» Requirement:
Repeat exactly, and nothing more, the lines from the one that includes "Task: Click Revoke entire session family box" through the final line of the entries; skip the pictures.

» Materials provided:
#####
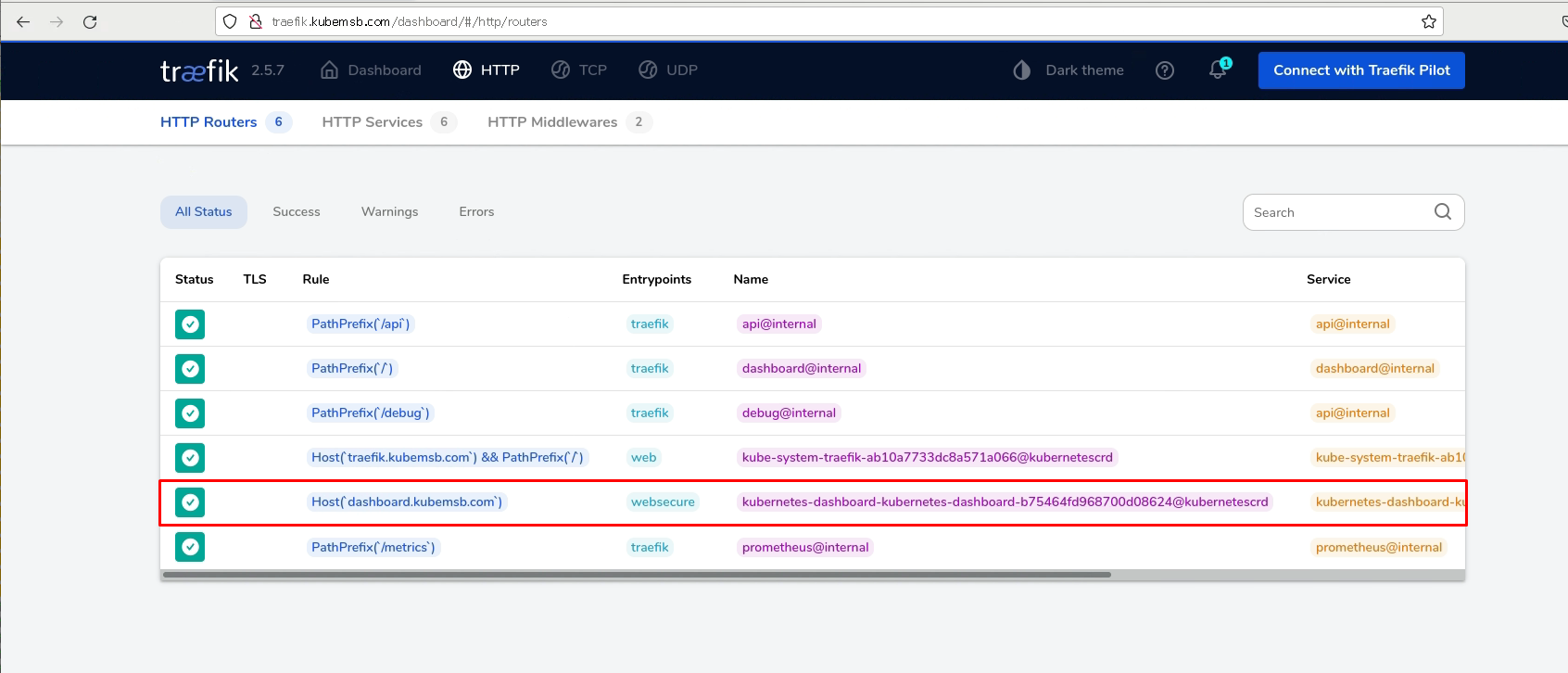Click the search magnifier icon
Image resolution: width=1568 pixels, height=673 pixels.
pyautogui.click(x=1442, y=212)
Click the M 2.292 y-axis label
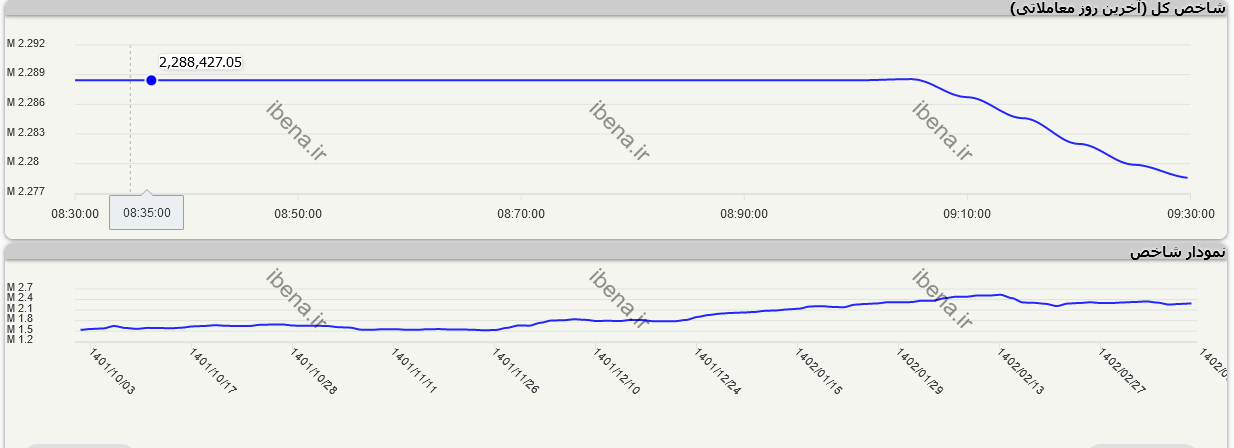Viewport: 1234px width, 448px height. coord(26,44)
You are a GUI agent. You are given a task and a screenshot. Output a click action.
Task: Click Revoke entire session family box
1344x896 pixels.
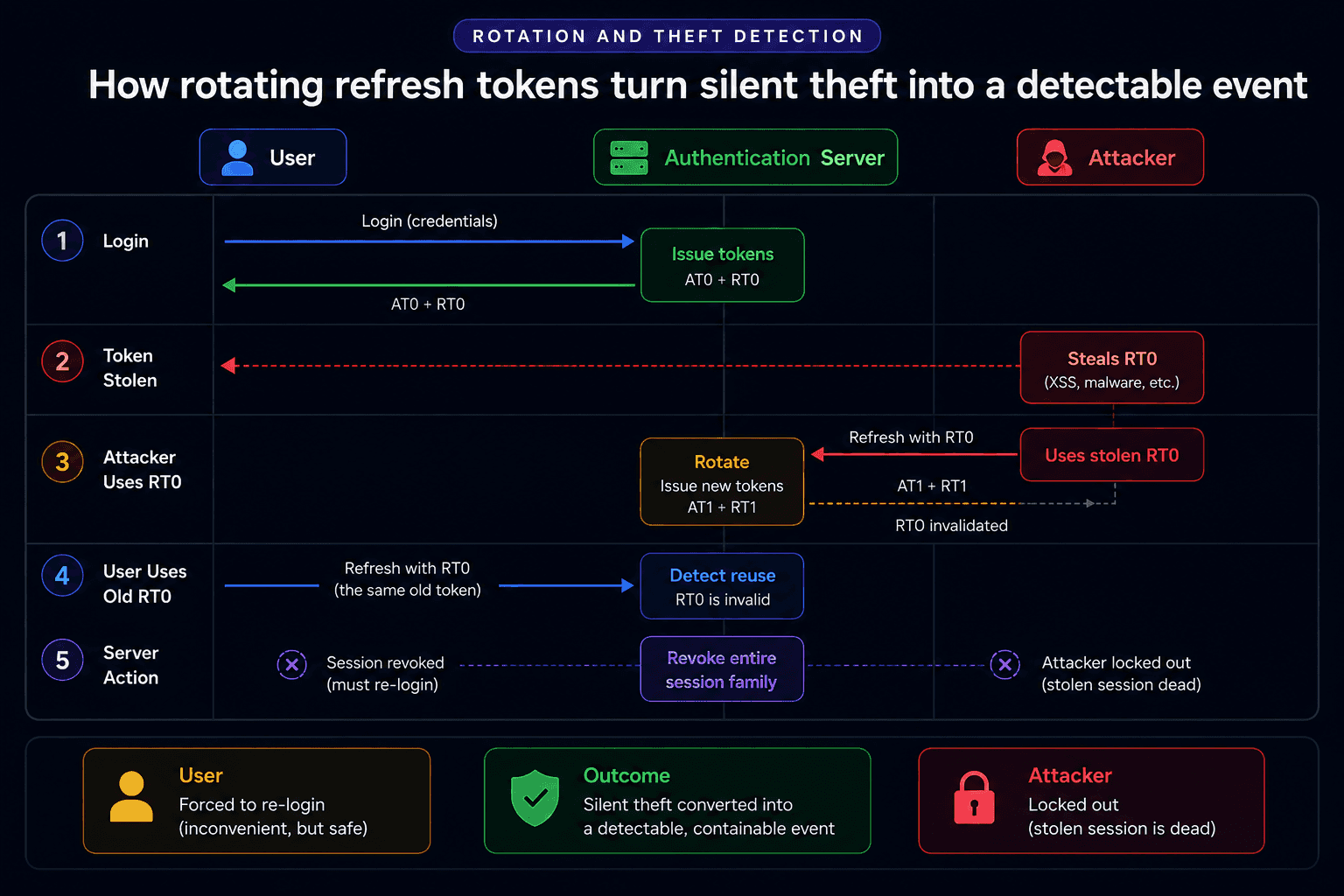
#####
» Solution below:
Task: Click Revoke entire session family box
1344x896 pixels.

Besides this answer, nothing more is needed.